We also decided to cut out Afrikaans, since it doesn't really contribute anything to the word-order theme (we had hoped it might, but it really didn't), and tighten up on the relevancy issue, since the paper's getting too long and too hard to follow. ("You need to be just ruthless, and slash through these bits, like, 'No! Not relevant!'") She admitted that everything I'd found was truly very interesting, but that it didn't all fit in the framework of the paper and so some of the issues like vocabulary, pronunciation, and spelling needed to be summarized or even dismissed altogether, since they don't really relate to the central theme of word order. ("Don't throw them out, save them someplace, because they're great observations, but - that's not this paper.")
Truthfully, I'd realized how stream-of-consciousness I was being even at the time of the writing, but since so much of this is brand new to me, I was fascinated by (and thus wrote down) almost every single thing I found, no matter what genre of linguistics it was related to. And the current paper was never intended to be a final draft, so I was curious what Jocelyn might find relevant or a potential lead on something relevant. But after having taken a week's break from the thesis altogether - not to mention having gotten an outsider's perspective - I have a much clearer view of what's wrong with the paper and what I need to do to fix it - which is the whole point of having an advisor.
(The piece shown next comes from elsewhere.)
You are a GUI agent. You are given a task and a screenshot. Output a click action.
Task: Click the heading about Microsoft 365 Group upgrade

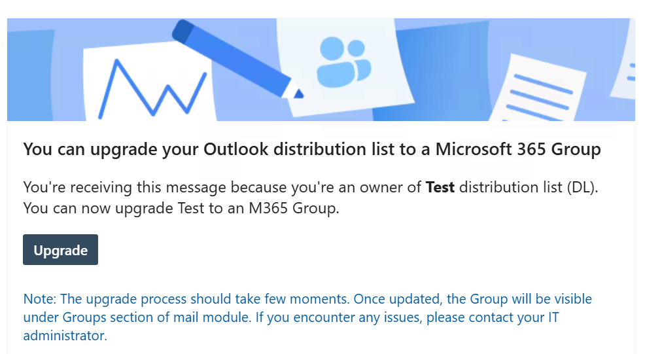pos(312,149)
So, yay for Jocelyn!
I also just got accepted into a GRE field test study, meaning I take the GRE again (for free) and get a check for $115, plus a chance at an extra $250 depending on my scores. That was exciting for about thirty seconds, but then I realized that the three participating testing centers in Florida are in Tampa, Miami, and Boca Raton, so they're too far from me to make it feasible. Darn. I could have used that money.
Anyway, Dia and I are finally going to watch Bridget Jones' Diary now - yippee!